When data samples are sparse or non-uniformly distributed or when the data manifold has large curvatures, such assumptions can not be met, and the PCA approximation may be a bad estimation. This would make LTSA fail to reveal the manifold structure.
To overcome the drawbacks in using PCA for tangent space approximation, in this paper we propose a new method which can get accurate approximations to the local tangent spaces even when data samples are sparse or non-uniformly distributed or even when the data manifold has large curvatures. Compared with PCA, our method has the following two features.
- •
First, each data sample itself, other than the mean of its neighborhood samples (as in PCA), is used as the origin of its approximated tangent space. Then the approximated local tangent space will not biased when data samples are non-uniformly distributed or sparse.
- •
Secondly, the bases of the tangent space are obtained by minimizing a weighted sum of the projecting distances other than the sum of the projecting distances. Then the effect of curvatures can be taken care of when the data manifold has large curvatures.
Based on this new tangent space approximation, we propose an improved local tangent space alignment (ILTSA) algorithm which can reveal the underlying manifold structure by aligning the local tangent coordinates. Numerical experiments show that ILTSA can get faithful learning results even when data samples are sparse or non-uniformly distributed or even when the data manifold has large curvatures.
The remaining part of the paper is organized as follows. The PCA-based tangent space approximation as well as its limitations are described in Section 2. The ILTSA algorithm is presented in Section 3. A theoretical analysis of ILTSA is given in Section 4. Experimental results on both synthetic and real-world data sets are illustrated in Section 5. Some concluding remarks are stated in Section 6.
Section snippets
PCA-based tangent space approximation and its limitations
We first describe the basic steps of PCA-based tangent space approximation (PTSA) method and then illustrate its limitations using a synthetic example. Given a data manifold, the basic idea of PTSA is to find a linear subspace within each local neighborhood of the data manifold such that 1) the origin of the subspace is at the mean of the data samples of the neighborhood and 2) the sum is minimized of the projecting distances between the data samples of the neighborhood and their orthogonal
Improved local tangent space alignment algorithm
The improved local tangent space alignment algorithm (ILTSA) consists of two steps: local tangent space approximation and global alignment of local tangent coordinates. In Section 3.1, we propose a new method for local tangent space approximations. The global alignment step is then given in Section 3.2. Finally, the implementation details of ITLSA are stated in Section 3.3.
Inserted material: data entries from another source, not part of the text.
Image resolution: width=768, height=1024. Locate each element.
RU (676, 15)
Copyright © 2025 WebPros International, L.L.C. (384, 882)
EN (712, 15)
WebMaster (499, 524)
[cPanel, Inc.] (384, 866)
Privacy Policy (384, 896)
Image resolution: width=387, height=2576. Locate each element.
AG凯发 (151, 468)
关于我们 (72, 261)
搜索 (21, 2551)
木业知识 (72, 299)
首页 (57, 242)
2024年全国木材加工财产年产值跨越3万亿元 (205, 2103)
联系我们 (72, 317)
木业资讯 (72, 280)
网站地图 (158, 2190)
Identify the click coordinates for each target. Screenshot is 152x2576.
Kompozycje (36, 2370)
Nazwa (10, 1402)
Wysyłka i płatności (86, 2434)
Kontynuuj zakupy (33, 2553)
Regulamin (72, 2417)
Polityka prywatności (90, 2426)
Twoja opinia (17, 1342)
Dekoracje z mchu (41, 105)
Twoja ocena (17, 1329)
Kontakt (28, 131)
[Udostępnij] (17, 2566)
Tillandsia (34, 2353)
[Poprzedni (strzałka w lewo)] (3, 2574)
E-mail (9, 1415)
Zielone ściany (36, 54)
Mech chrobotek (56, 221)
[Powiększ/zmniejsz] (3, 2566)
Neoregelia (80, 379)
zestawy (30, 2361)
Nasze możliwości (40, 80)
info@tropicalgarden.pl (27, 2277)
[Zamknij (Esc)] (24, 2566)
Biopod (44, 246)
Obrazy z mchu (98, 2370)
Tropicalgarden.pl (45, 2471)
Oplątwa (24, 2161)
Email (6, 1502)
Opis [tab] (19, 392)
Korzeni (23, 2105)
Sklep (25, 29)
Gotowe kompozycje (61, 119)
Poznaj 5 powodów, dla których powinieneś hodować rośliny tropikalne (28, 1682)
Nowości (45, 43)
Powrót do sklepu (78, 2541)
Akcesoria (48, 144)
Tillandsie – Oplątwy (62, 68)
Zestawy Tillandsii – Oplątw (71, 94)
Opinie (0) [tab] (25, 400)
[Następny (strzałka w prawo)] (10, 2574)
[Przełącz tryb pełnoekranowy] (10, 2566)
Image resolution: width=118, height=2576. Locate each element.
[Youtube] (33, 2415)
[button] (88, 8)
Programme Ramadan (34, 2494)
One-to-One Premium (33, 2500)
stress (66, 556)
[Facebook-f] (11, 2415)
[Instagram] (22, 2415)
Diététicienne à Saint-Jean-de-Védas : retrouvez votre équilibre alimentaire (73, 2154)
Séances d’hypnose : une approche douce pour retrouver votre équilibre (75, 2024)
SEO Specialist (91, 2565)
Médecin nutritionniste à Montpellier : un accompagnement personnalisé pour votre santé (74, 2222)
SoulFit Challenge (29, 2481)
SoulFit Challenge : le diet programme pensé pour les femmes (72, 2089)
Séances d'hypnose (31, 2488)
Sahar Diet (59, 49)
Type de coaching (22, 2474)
Theoretical analysis of ILTSA
In this section, we present a theoretical analysis of ILTSA. We first show why ILTSA can find more accurate tangent space approximations compared with LTSA by analyzing the error between the approximated tangent coordinates and their true values. We then explain why weights are introduced in minimizing the sum of the projecting distances.
Consider the application of ILTSA on an isometric Riemannian manifold . Suppose can be globally parameterized so for an open set Ω in , where F = [F1 F
Experimental results
In this section, we apply the ILTSA algorithm to both synthetic data and high-dimensional image data to test its performance. Since ILTSA can be viewed as an improved version of LTSA, we mainly compare the performance of ILTSA with LTSA and LPCA. In addition, comparison is also made between ILTSA and other popular manifold learning methods on a synthetic data set.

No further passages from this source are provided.